> [TO DO]: Reproduce the entries that follow exactly, dropping each image.

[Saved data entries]
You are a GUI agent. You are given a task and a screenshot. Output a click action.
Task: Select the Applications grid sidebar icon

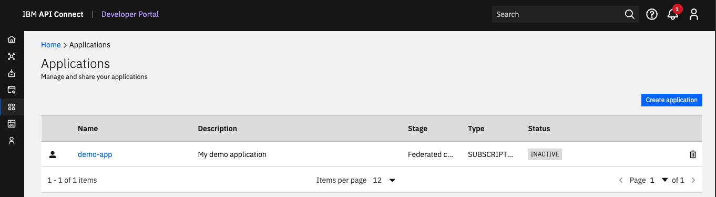click(x=12, y=107)
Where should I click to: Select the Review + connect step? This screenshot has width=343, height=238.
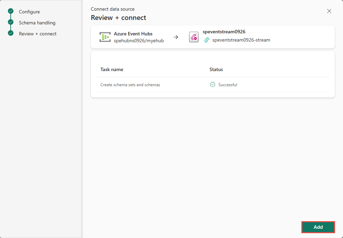click(38, 33)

> [SOLUTION FOR THIS PROBLEM]:
You are a GUI agent. You are given a task and a screenshot. Output a click action.
Task: Select the Applications grid sidebar icon

click(x=12, y=107)
Where should I click to: Select the Review + connect step? This screenshot has width=343, height=238.
click(38, 33)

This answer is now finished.